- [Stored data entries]

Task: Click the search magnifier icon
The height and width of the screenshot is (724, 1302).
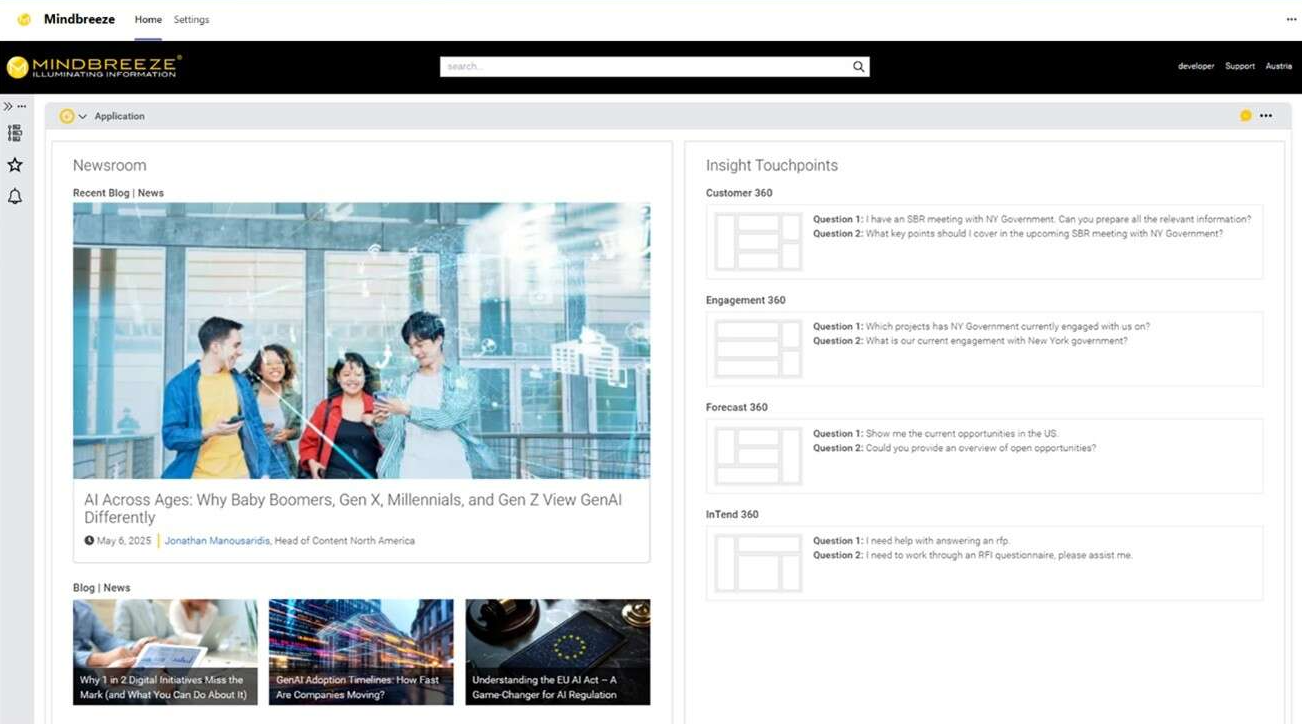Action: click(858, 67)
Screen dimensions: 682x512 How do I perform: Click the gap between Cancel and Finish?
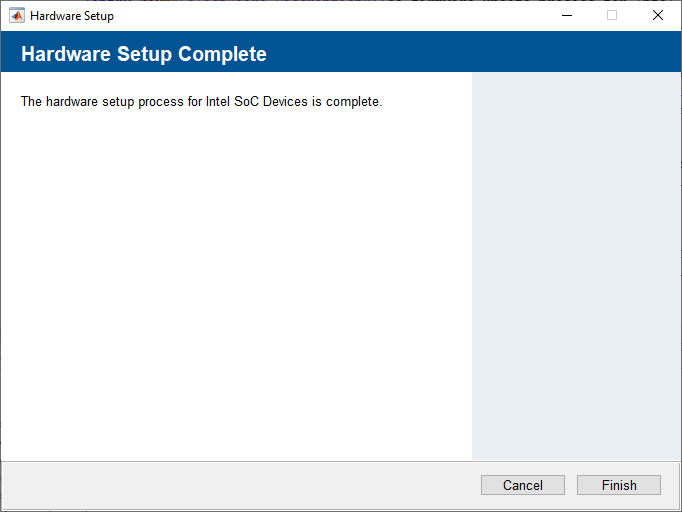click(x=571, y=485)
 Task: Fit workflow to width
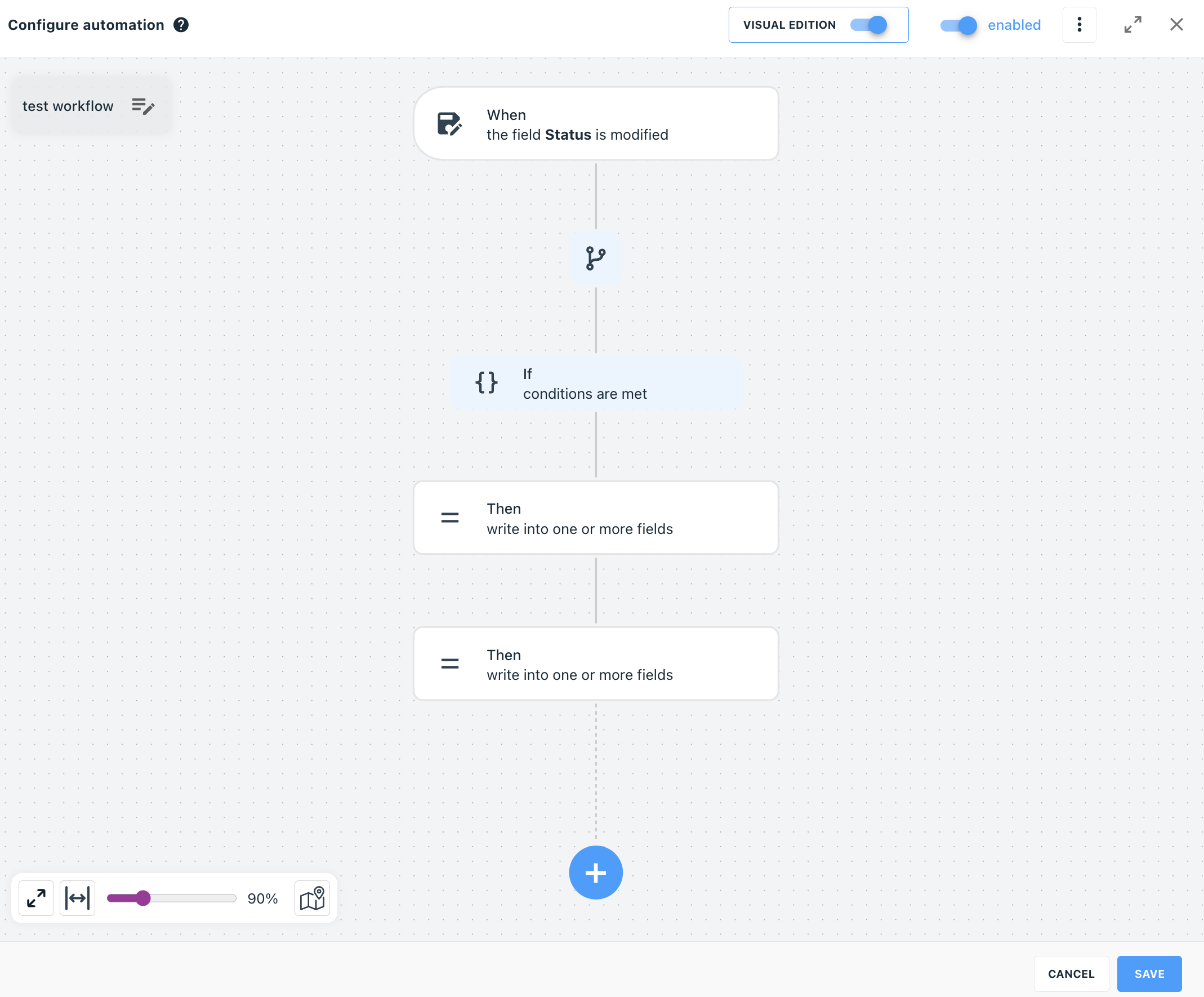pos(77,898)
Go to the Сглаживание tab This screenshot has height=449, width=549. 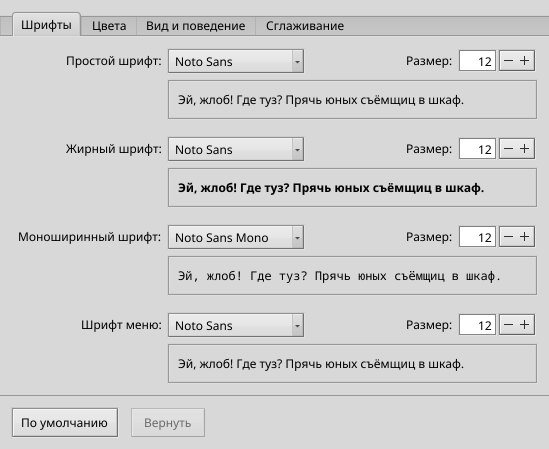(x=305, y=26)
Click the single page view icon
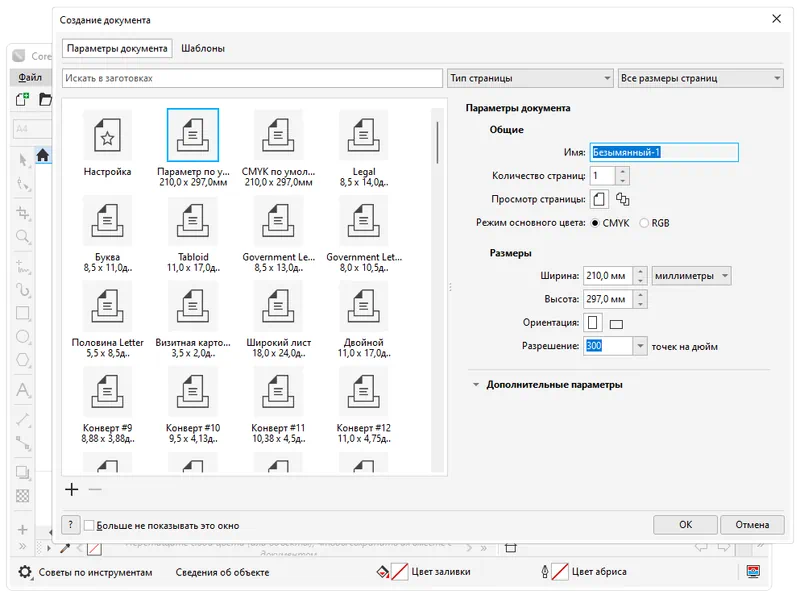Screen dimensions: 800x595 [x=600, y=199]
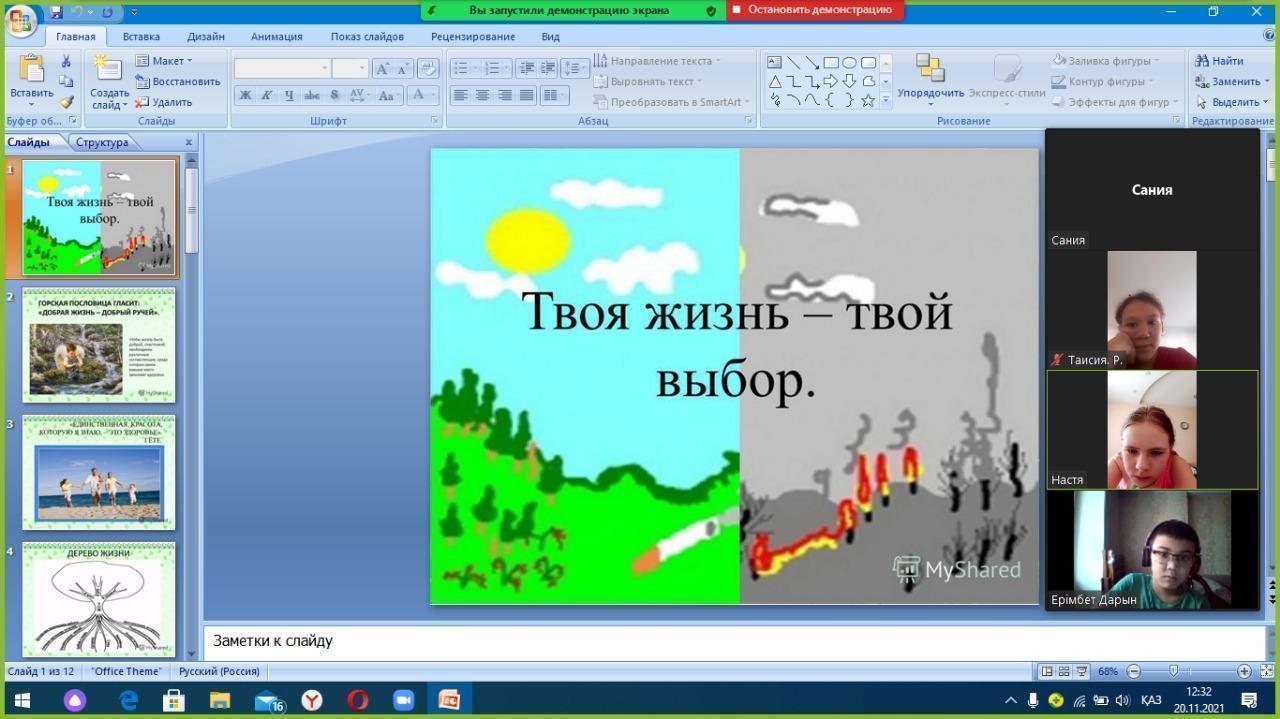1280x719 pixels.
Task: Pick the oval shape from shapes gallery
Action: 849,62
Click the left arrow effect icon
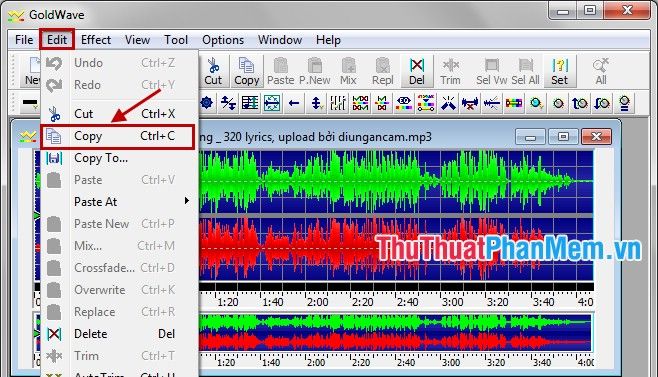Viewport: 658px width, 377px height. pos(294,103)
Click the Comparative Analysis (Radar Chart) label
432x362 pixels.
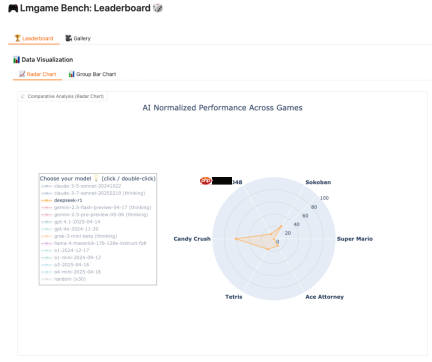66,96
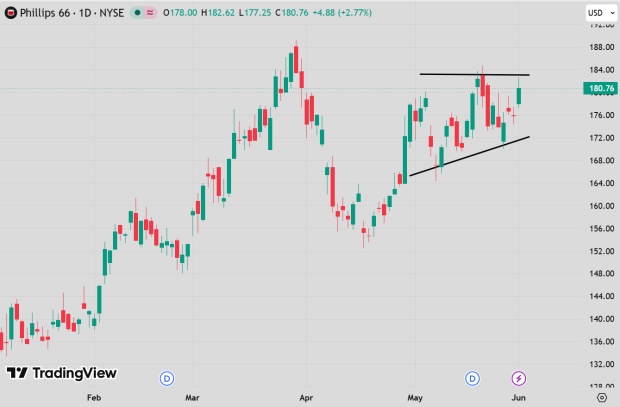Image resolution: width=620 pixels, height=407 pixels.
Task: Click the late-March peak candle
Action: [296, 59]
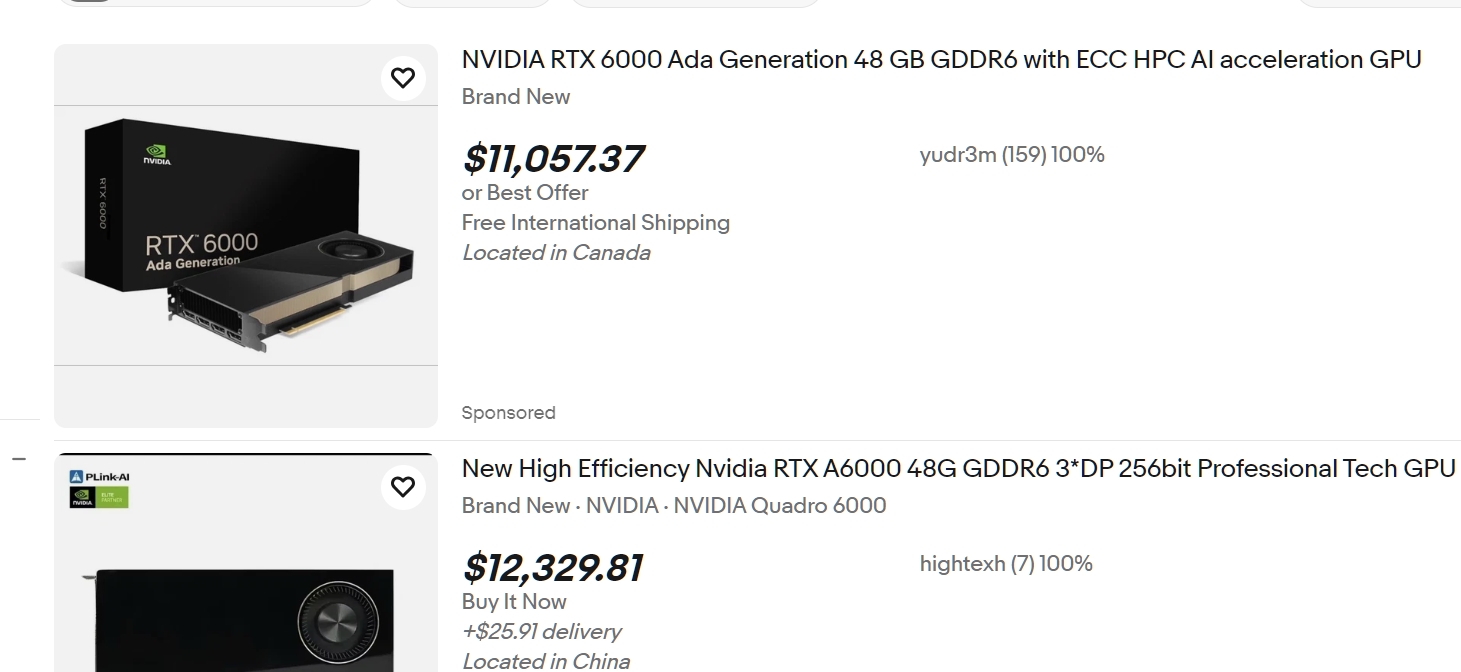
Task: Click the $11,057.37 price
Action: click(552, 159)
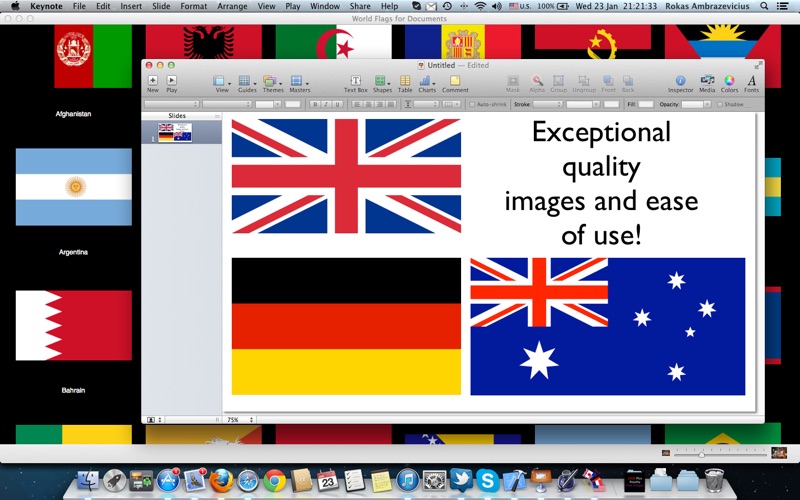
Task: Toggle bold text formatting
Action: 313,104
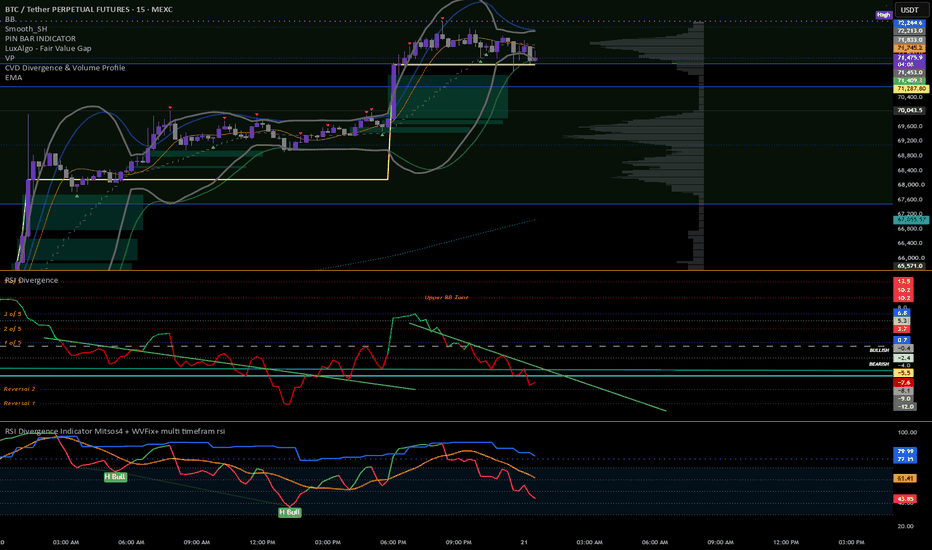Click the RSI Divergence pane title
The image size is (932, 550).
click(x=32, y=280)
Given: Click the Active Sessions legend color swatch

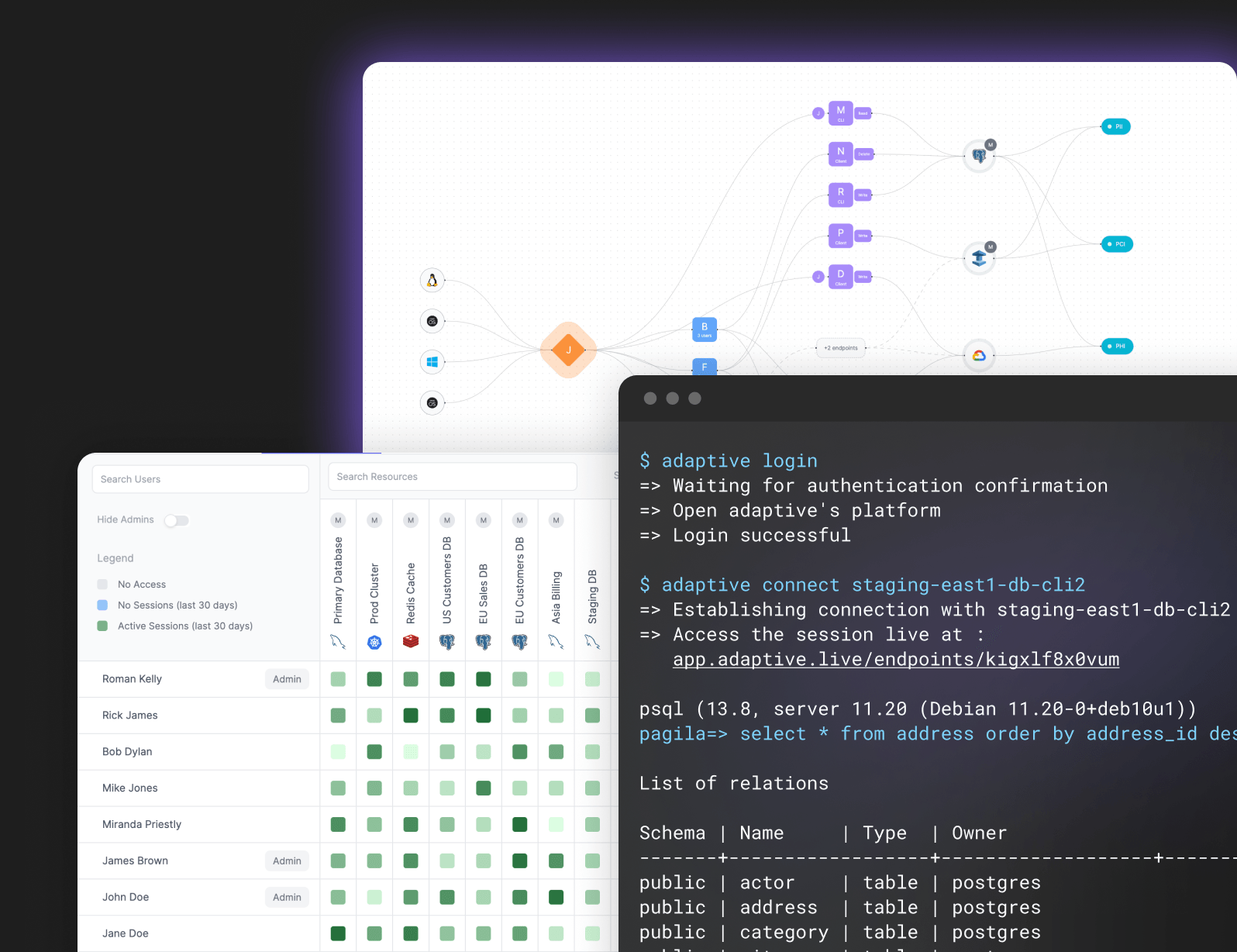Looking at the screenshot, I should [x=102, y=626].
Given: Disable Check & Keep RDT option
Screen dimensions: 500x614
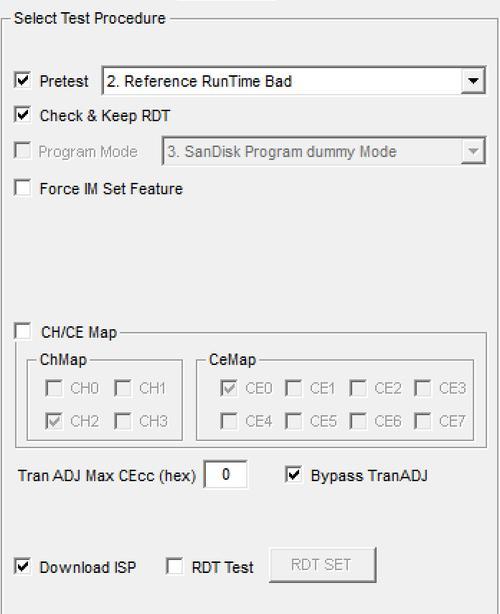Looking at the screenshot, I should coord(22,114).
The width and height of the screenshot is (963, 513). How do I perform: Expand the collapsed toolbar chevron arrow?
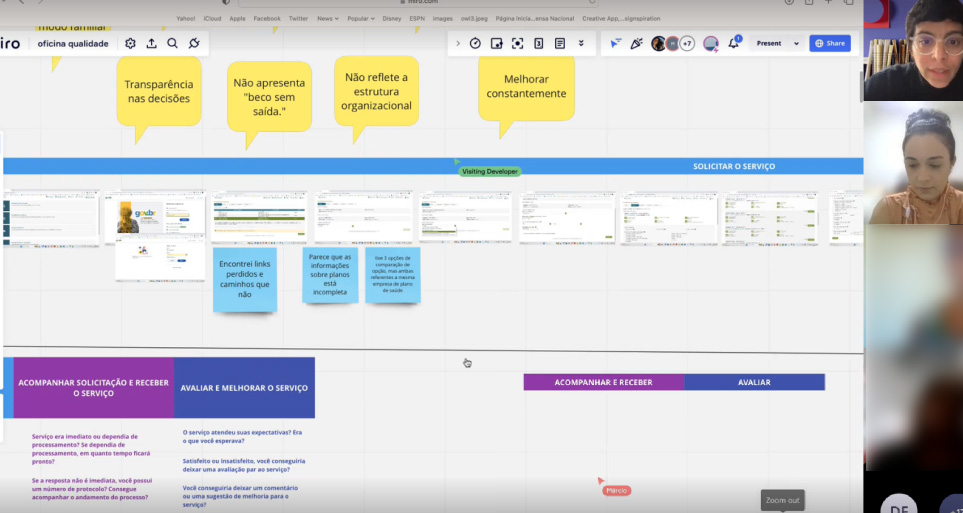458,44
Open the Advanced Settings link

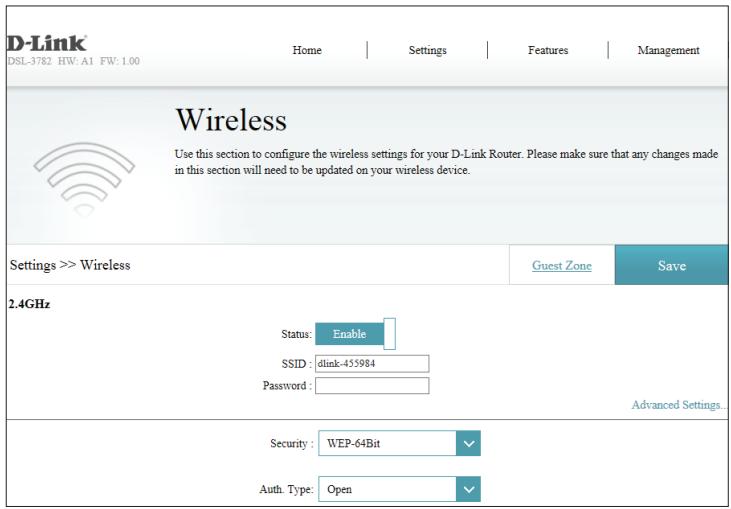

- [WHAT THE TASK REQUIRES] Only the lines from the one with "Given: Click the" through the final line of the entries above should be transcribed, exactly and without pictures.

- [TASK RESULT]
Given: Click the Active Sessions legend color swatch

Looking at the screenshot, I should [x=102, y=626].
Given: Disable Check & Keep RDT option
Screen dimensions: 500x614
Looking at the screenshot, I should coord(22,114).
The width and height of the screenshot is (963, 513). How do I perform: Expand the collapsed toolbar chevron arrow?
458,44
Open the Advanced Settings link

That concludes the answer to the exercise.